O que fazer
**1)** Transforme em lista o parágrafo do trecho fornecido que começa com “No entanto, a violência”, preservando os fatos principais.
**2)** De acordo com o trecho fornecido, que cargo Atila Roque ocupa?

Trecho fornecido

========================

No entanto, a violência da Polícia Militar contra os servidores e professores em Curitiba,não repercutiu apenas no Brasil, sendo destaque em diferentes jornais ao redor do mundo. O The New York Times enfatizou o número de 150 professores feridos. O El País, principal jornal da Espanha, destaca que mais de 150 professores ficaram feridos no protesto. O Daily Mail, da Inglaterra, informa que mais de 100 pessoas foram feridas. A rede de televisão americana Fox News e a rede latino americana Telesur também destacaram a violência
O site do jornal El País no Brasil, destacou as críticas feitas pela Anistia Internacional, relativas à ação da Polícia Militar do Paraná. “O governador do Estado, Beto Richa, e o comando da PM precisam assumir total responsabilidade pela repressão violenta à manifestação de professores”, afirmou a organização em nota. “Isso é um agressão à liberdade de expressão e ao direito à manifestação pacífica”, disse Atila Roque, diretor executivo da Anistia no Brasil. A entidade criticou também a reação das autoridades após a ação da polícia. O governador Beto Richa acusou “black blocs” e o PT, de estarem por trás da manifestação, e um porta-voz da PM disse à BBC que “desproporcional seria usar armas letais”, numa referência ao fato da tropa ter usado balas de borracha e bombas de gás.

========================

Extrato de dados
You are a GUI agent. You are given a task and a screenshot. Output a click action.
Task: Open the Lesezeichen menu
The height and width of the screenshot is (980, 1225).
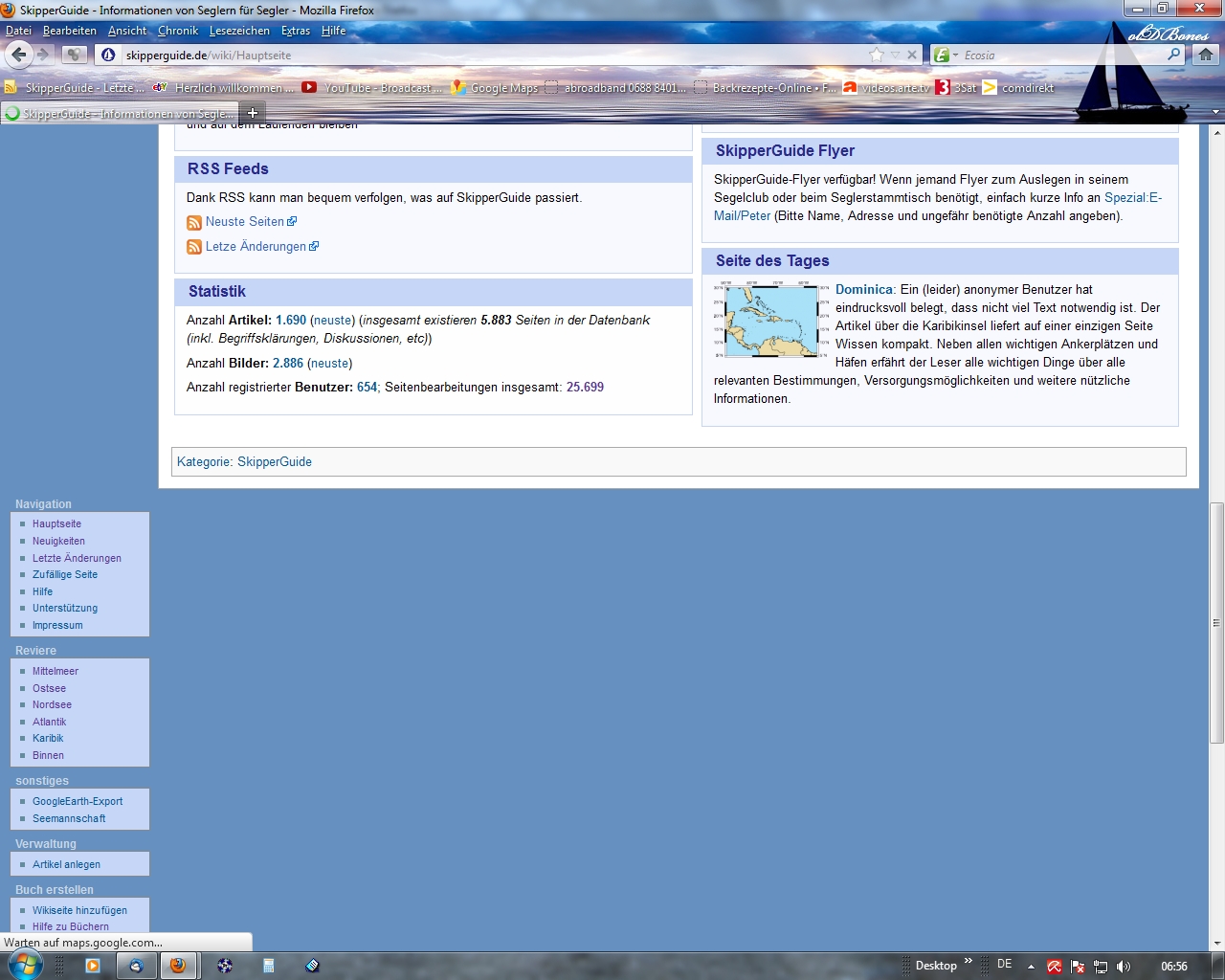pos(239,31)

========================

Respostas completas
**1)**
- A violência da Polícia Militar contra servidores e professores em Curitiba repercutiu no Brasil e em jornais de diferentes países.
- The New York Times: 150 professores feridos.
- El País (Espanha): mais de 150 professores feridos no protesto.
- Daily Mail (Inglaterra): mais de 100 pessoas feridas.
- Fox News e Telesur também destacaram a violência.

**2)** Diretor executivo da Anistia no Brasil.